A second alternative is for a consortium of chip companies to band together and buy it collectively. There is precedence for this kind of corporate action. The best example is Dutch semicap equipment maker ASML which raised money a decade ago from all the leading foundries to fund the development of EUV systems. This was a very similar situation to Arm in that ASML managed to structure an investment from several companies who were erstwhile competitors including TSMC and Intel. A transaction for Arm would likely need to include a controlling stake so that Softbank can de-consolidate and book its profits. If true, we imagine there are a number of private equity firms who would be more than happy to fill the role. We envision this deal being comprised of a half dozen large Arm licensees – Qualcomm, Apple, Broadcom, among others. This approach would assuage “most” regulators’ concerns. For US Football fans, this is the equivalent of the people of Green Bay buying the Packers. All of them own it, none of them directly control it. In theory, Intel and Nvidia could even participate in the consortium, albeit this is likely a bridge too far for both of them (for different reasons).

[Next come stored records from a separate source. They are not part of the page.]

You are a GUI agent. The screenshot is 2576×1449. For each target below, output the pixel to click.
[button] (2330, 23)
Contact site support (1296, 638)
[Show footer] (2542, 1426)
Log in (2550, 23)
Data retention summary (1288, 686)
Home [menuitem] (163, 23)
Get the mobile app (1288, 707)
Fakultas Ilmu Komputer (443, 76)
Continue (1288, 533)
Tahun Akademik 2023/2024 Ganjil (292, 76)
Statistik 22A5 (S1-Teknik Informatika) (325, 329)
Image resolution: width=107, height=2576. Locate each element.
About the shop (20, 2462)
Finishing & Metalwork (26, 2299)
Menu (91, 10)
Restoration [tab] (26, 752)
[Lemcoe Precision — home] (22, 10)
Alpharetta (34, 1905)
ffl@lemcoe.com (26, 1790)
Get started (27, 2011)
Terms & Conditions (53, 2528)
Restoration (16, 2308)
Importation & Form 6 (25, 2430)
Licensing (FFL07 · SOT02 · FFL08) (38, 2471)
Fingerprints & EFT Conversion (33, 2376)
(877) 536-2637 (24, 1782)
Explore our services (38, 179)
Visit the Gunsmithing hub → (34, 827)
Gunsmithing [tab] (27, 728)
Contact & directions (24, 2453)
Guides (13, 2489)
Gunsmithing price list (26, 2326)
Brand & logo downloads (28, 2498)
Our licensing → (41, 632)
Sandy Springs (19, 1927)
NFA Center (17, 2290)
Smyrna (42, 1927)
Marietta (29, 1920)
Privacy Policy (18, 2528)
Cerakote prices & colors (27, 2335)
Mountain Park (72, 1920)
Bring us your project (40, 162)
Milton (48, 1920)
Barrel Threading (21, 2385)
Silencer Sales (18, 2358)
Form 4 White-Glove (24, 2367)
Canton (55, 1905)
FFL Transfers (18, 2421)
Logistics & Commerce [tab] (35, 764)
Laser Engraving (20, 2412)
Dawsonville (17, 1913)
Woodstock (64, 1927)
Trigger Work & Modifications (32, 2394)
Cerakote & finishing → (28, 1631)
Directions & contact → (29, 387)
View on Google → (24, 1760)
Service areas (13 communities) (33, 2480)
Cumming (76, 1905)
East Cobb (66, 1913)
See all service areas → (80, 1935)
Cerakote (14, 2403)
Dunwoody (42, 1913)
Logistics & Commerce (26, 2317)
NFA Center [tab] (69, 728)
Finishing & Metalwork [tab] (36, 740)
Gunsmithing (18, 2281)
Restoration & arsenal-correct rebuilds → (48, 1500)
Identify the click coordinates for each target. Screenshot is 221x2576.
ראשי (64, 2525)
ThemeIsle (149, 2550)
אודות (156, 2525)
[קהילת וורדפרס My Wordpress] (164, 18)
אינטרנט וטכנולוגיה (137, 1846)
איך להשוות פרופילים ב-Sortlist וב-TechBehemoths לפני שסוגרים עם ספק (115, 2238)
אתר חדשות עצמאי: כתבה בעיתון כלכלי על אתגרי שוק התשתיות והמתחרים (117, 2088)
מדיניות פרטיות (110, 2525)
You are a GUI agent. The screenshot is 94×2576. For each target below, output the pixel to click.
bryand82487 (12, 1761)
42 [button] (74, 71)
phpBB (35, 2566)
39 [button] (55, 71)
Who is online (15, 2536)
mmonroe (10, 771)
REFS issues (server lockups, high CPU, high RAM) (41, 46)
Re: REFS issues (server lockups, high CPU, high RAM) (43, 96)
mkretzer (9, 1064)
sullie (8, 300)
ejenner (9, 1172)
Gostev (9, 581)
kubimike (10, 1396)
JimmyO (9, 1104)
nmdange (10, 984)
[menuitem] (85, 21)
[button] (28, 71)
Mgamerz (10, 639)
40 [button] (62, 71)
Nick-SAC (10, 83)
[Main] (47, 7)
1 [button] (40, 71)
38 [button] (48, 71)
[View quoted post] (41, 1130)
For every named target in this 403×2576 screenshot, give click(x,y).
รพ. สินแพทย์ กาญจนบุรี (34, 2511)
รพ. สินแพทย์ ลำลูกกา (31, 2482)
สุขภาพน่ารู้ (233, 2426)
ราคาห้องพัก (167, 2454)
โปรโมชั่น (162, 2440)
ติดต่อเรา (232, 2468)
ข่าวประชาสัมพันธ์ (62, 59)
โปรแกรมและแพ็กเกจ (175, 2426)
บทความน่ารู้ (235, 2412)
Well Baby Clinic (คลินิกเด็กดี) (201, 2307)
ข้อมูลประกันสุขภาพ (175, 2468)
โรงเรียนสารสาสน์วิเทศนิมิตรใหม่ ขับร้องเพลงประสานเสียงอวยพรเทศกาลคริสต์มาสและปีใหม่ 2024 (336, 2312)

We say “most” regulators would approve, because as is now obligatory in anything we write about semis there is China. From a straightforward anti-trust viewpoint, this sort of structure should be suitable, but there is a strong geopolitical component at play. In today’s context, part of the appeal of a consortium buying Arm is that it would keep Arm in US/European hands. We are not convinced as to the practicality of this, but we can envision many of the participants waving the flag. China’s regulators would very likely take this viewpoint. It is worth noting that they have never voiced an opinion on Nvidia’s deal. So they may attempt to block a buyout, but this time they might be forced to actually say so. (And let’s not even discuss Arm China.)
The UK might have some concerns about a buyout, but a promise to not relocate the company or cut any jobs would probably go a long way to assuaging those concerns. A buyout also probably offers a better return for Softbank, as the buyers would be willing to pay a premium. And these two approaches are not incompatible, with a consortium buy-out today and an IPO somewhere down the path.
In our opinion, the best option for the industry is for nothing to happen and for Softbank to continue ownership, keeping Arm neutral. That being said, we think an IPO or some form of buyout is more likely, and probably the best guarantor of Arm’s neutrality.